Kubernetes: NodeLocal DNS and the “lookup istiod.istio-system.svc on lookup: no such host” error

By | 04/19/2021
 

In our Deployments, we are using the NodeLocal DNS as a local DNS cache to reduce requests number to the AWS VPC DNS, see the Kubernetes: load-testing and high-load tuning – problems and solutions for details.

Currently, a manifest looks like the next:

...
      dnsPolicy: "None"
      dnsConfig:
        nameservers:
          - 169.254.20.10
...

The problem is, that when running an Istio sidecar container, namely the istio-proxy, it can not resolve the istiod.istio-system.svc to retrieve config from a central Istio’s Pilot agent:

kk -n test-ns logs test-deploy-dns-f8f5659b5-jpx8g istio-proxy
...
####
# Brief 1
Answer these from the NodeLocal DNS post:
(a) What is the NodeLocal DNS cache meant to reduce?
(b) What value does the manifest give for dnsPolicy?
(c) Which name can the istio-proxy sidecar container not resolve?
# Brief 2
Reproduce the NodeLocal DNS post word for word, beginning at the words "Kubernetes: NodeLocal DNS" and stopping after "solutions for details.".
####
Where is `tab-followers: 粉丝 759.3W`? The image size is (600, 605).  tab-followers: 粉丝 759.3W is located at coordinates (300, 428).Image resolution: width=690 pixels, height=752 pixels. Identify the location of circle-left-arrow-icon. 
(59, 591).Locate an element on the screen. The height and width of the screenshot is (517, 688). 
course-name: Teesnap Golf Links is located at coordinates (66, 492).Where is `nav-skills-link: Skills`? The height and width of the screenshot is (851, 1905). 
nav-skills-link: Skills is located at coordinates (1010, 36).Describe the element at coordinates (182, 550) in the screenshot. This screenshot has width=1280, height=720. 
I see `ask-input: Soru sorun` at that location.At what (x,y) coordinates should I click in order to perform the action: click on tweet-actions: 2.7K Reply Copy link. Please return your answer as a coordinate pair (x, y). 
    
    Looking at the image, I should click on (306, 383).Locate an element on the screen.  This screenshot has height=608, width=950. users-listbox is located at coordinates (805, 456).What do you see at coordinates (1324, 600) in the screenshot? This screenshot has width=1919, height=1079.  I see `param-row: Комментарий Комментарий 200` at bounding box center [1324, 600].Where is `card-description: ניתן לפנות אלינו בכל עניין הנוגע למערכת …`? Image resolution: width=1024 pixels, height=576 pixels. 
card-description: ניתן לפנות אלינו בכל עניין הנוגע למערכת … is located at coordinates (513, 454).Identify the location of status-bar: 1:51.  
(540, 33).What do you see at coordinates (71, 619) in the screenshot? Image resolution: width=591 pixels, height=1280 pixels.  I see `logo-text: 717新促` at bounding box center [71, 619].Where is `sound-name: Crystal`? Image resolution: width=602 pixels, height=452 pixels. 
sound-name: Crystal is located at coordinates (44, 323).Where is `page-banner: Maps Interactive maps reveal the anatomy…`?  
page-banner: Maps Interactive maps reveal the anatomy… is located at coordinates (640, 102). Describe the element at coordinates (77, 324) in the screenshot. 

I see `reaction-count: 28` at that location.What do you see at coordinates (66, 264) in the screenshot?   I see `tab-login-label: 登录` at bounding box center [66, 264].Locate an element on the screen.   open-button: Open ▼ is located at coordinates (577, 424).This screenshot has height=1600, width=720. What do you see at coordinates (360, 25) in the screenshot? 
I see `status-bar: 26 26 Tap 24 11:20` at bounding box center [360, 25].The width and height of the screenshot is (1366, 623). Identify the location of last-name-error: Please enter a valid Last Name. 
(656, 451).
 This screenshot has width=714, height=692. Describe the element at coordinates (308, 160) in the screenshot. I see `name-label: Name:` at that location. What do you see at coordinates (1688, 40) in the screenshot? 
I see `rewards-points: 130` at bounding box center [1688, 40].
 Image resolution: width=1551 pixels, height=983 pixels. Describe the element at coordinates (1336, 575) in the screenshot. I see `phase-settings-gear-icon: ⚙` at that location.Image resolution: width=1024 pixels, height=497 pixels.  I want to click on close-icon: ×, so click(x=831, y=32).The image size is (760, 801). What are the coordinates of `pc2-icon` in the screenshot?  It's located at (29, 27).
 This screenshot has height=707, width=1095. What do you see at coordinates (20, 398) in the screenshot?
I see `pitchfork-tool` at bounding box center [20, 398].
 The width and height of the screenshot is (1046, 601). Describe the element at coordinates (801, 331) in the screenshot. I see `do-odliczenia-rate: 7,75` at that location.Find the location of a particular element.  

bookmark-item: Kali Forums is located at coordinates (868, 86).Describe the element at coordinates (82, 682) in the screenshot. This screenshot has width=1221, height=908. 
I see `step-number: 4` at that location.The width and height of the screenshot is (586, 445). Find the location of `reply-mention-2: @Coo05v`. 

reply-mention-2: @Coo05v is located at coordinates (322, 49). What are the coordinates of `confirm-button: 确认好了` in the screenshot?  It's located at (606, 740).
####
# Exercise response 1
(a) The number of requests to the AWS VPC DNS.
(b) "None"
(c) istiod.istio-system.svc

# Exercise response 2
Kubernetes: NodeLocal DNS and the “lookup istiod.istio-system.svc on lookup: no such host” error

By | 04/19/2021
 

In our Deployments, we are using the NodeLocal DNS as a local DNS cache to reduce requests number to the AWS VPC DNS, see the Kubernetes: load-testing and high-load tuning – problems and solutions for details.